POUR GAGNER, POUR DES LUTTES OFFENSIVES !

Le système est à bout. L’organisation actuelle de nos sociétés est une impasse. Le besoin de changements, de bifurcations, de révolutions, s’ancre chaque jour dans la conscience de nouvelles personnes. Pris dans un quotidien dénué de perspectives, dans un job harassant ou privé de sens, dans un système institutionnel qui se détourne de l’intérêt général, entre deux rapport alarmants sur l’état de nos écosystèmes, entre deux éditocrates donneurs de leçons et effrayés par le moindre signe de mutation d’un ordre qui sert si bien leurs privilèges, de plus en plus de gens aspirent à la construction d’un monde nouveau.

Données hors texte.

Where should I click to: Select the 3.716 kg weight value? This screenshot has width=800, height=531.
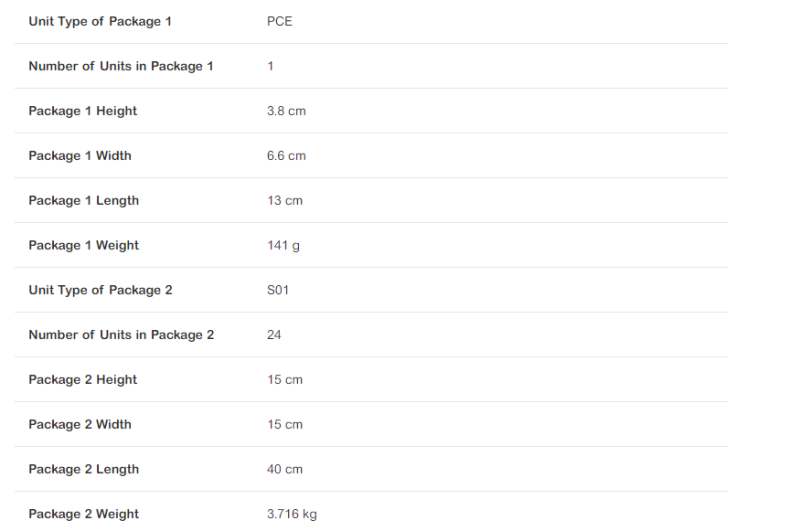[292, 514]
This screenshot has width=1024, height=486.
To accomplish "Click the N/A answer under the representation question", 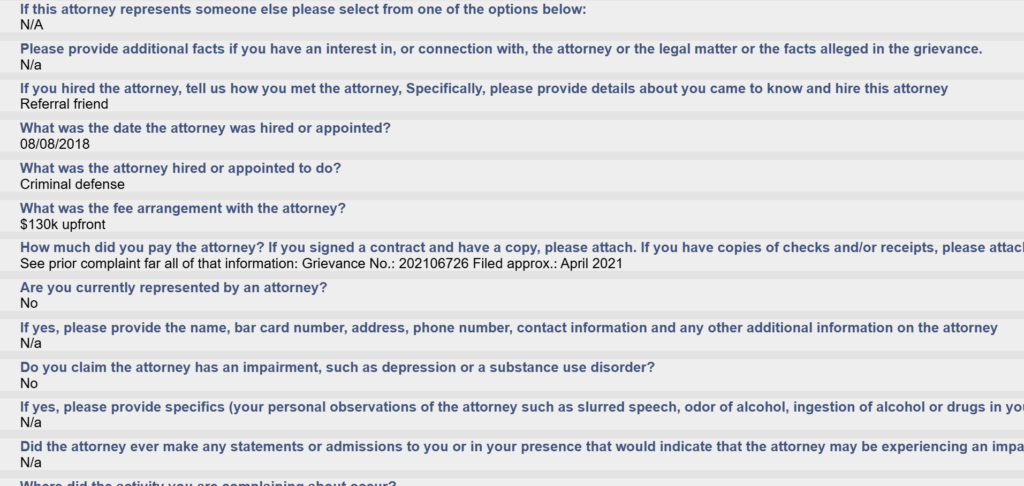I will [x=32, y=25].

En dépit de cet éveil les voies du changement ne semblent pas se dessiner clairement, et si les choses continuent ainsi c’est bien dans un cauchemar que nous pourrions sombrer. Aujourd’hui nous pouvons encore éviter le désastre, toutes et tous collectivement. Les processus révolutionnaires ne sont pas que des chapitres de manuels d’histoire.

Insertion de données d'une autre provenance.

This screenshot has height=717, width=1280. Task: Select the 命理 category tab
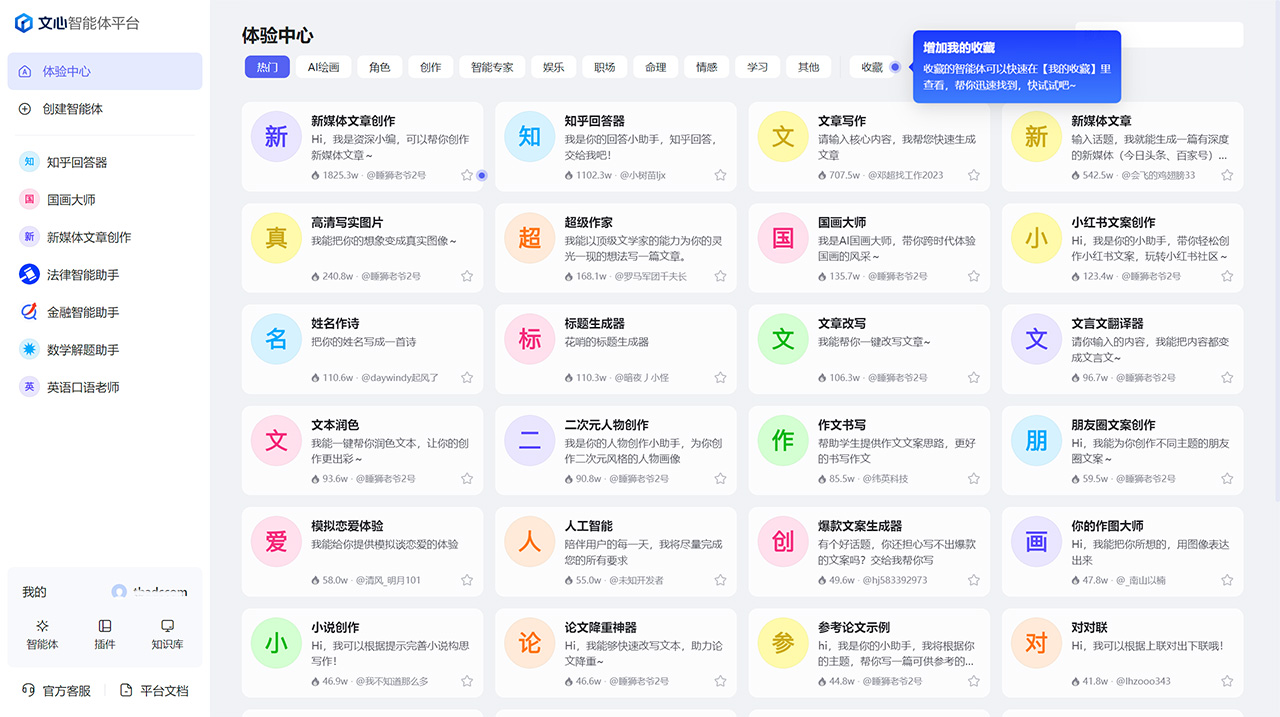click(x=655, y=67)
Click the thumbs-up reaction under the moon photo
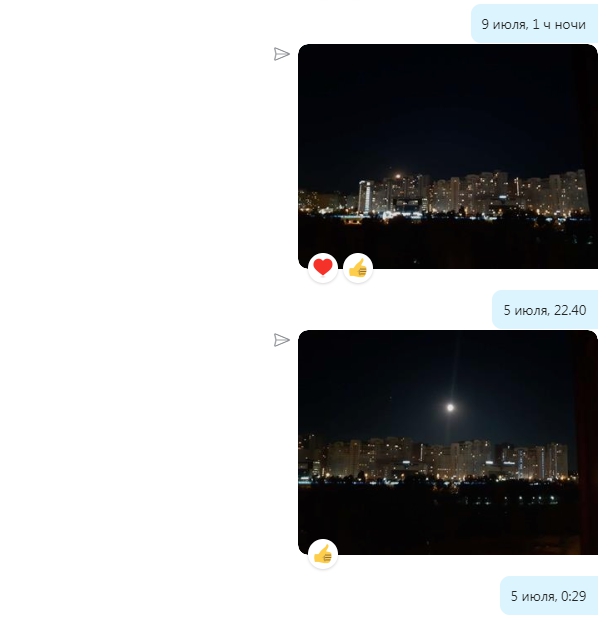The height and width of the screenshot is (624, 610). point(323,554)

Nous ne croyons pas que les évolutions viendront de ceux qui se gavent du haut de la fontaine du supposé ruissellement, ni de leurs alliés objectifs dans les cénacles politiciens. Les ZAD, les militant-es contre la loi travail, les Gilets Jaunes, les grévistes face à la réforme des retraites, les activistes du climat ou des droits humains, les mobilisations contre le racisme et le violences policières : ces dix dernières années ont démontré que le peuple se soulevait et qu’il existait un vrai sujet révolutionnaire.

Nous devons dépasser la critiques des méthodes des uns et des autres. Toutes les formes de l’action serviront à renverser la table. Occupons les endroits qu’il faut défendre en faisant émerger des modes de vie alternatifs, reprenons les ronds-points , bloquons les flux de marchandises, grévons au travail, faisons des sit-in dans les artères commerciales des centres urbains, organisons des manifestations festives ou sauvages, syndicales ou non, les méthodes ont toutes leur légitimité, y compris le vote, et même la pétition. Pour des électeurs en K-way et des barricades faîtes de bureaux de vote !

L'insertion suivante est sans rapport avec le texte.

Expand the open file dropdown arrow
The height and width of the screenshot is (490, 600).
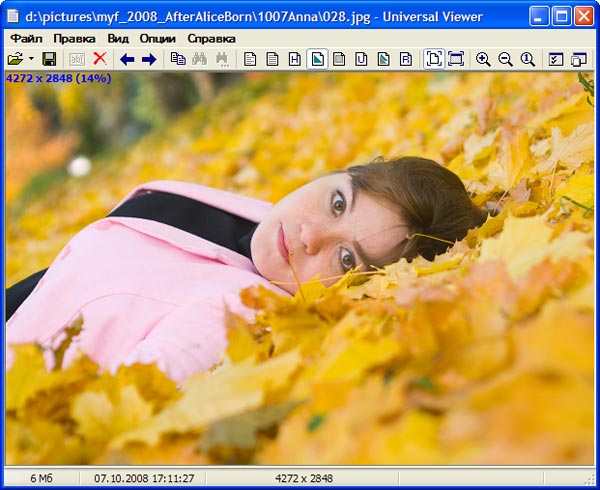(x=30, y=59)
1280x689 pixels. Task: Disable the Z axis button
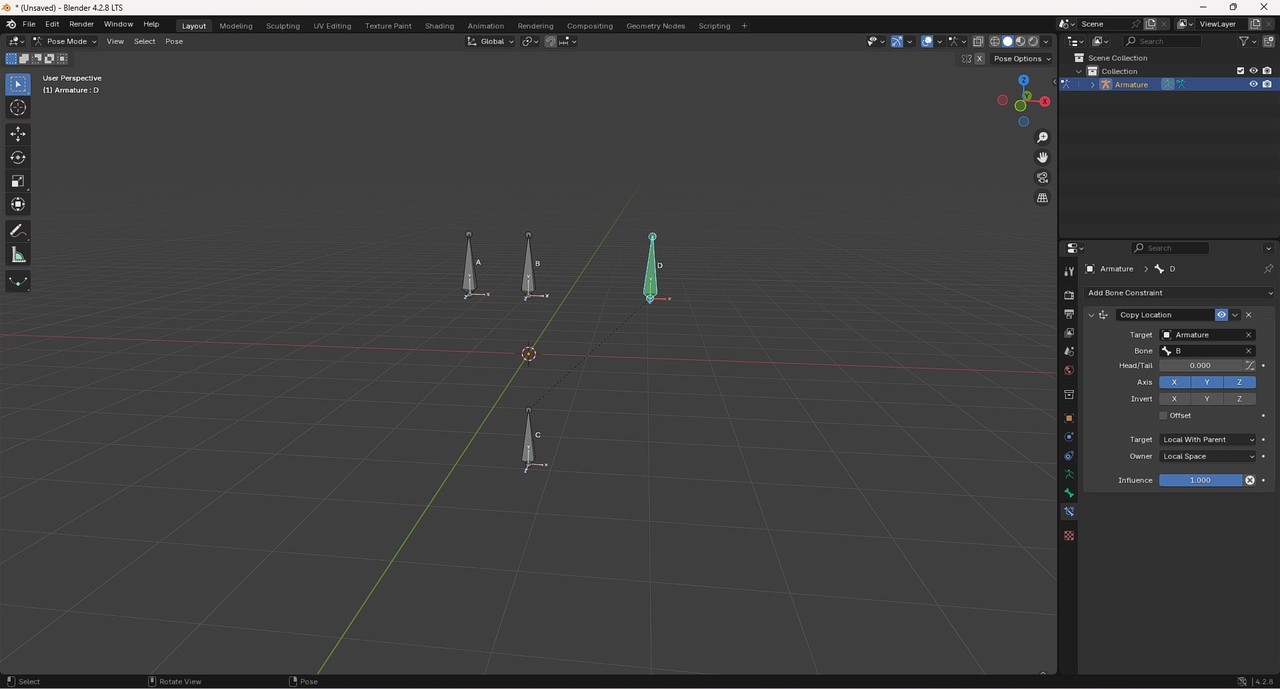pos(1239,382)
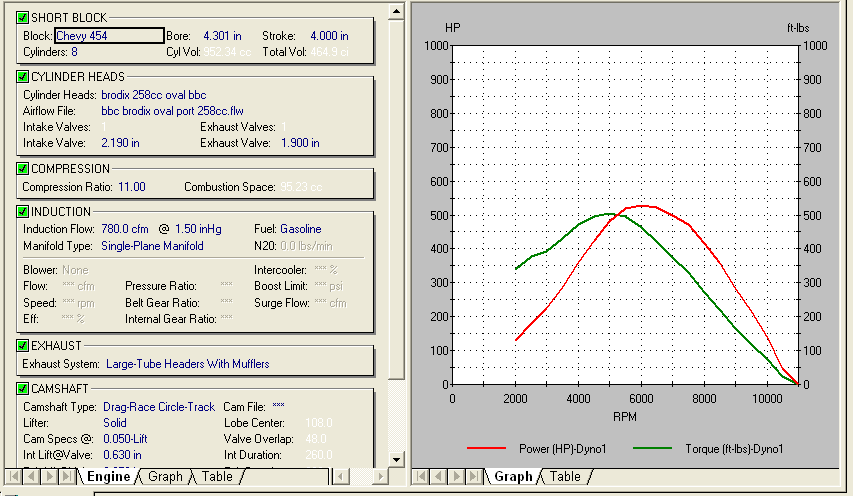Switch to Table tab in graph pane
Viewport: 853px width, 496px height.
click(x=565, y=477)
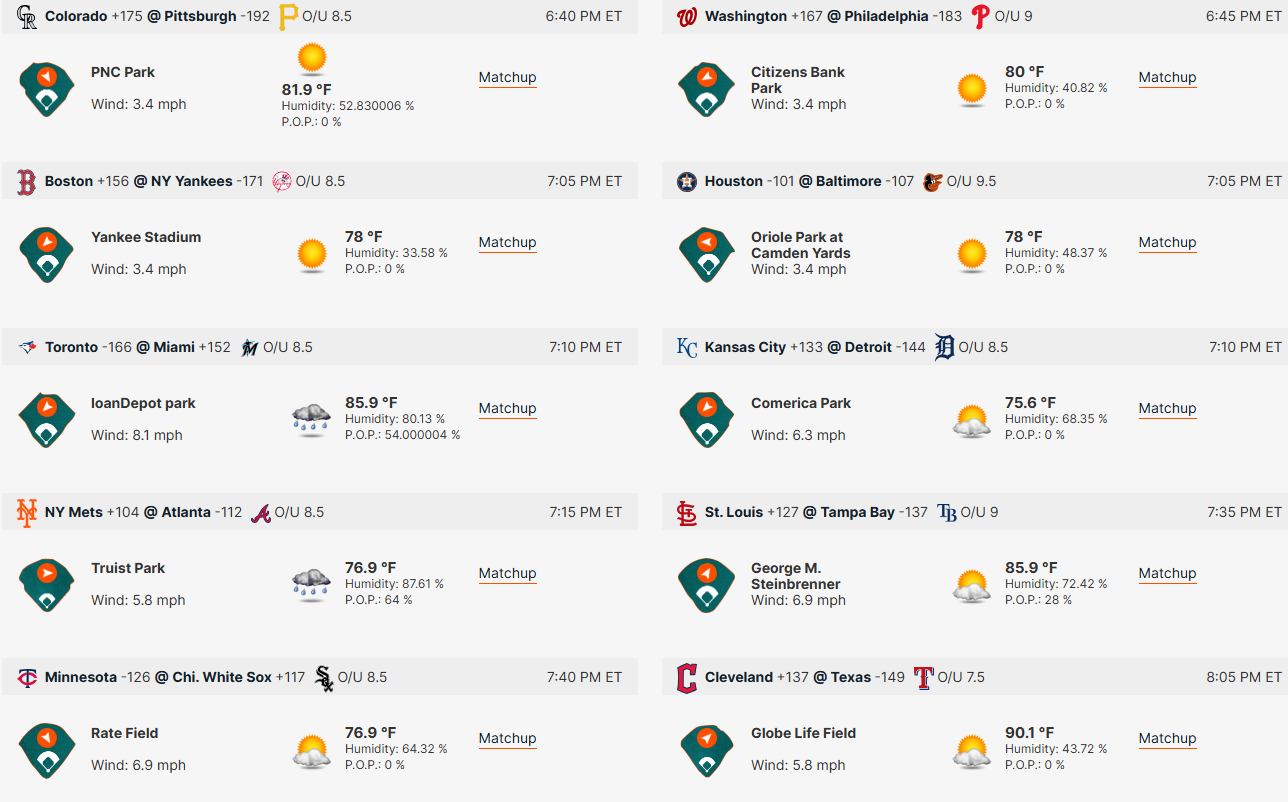Open Matchup for St. Louis @ Tampa Bay
Image resolution: width=1288 pixels, height=802 pixels.
1167,574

Ce qui constitue le plus grand frein à l’avènement d’une société nouvelle ce n’est ni l’absence de conscience ni les moyens d’action, mais certainement le mot d’ordre. Depuis trop longtemps nous sommes acculé-es à mener des luttes défensives, contre ci, contre ça. Cette situation favorise les puissants et divise les luttes. Le soulèvement sera victorieux lorsqu’il sera la voix d’une aspiration commune. Nous voulons libérer notre temps de l’emprise du marché de l’emploi capitaliste, nous voulons cultiver et consommer autrement sans mettre notre santé en danger pour les profits de quelques uns, nous voulons décider nous-mêmes de la façon d’organiser notre travail sans subir la tyrannie d’un patron, nous voulons partager collectivement les richesses produites et redéfinir ce qui a de la valeur à nos yeux.

Et si on vous dit que ça n’est pas possible, ne les croyez pas ! on nous a aussi dit que le travail des enfants ou l’esclavage étaient nécessaires à l’économie ou que les rois étaient indispensables à la politique.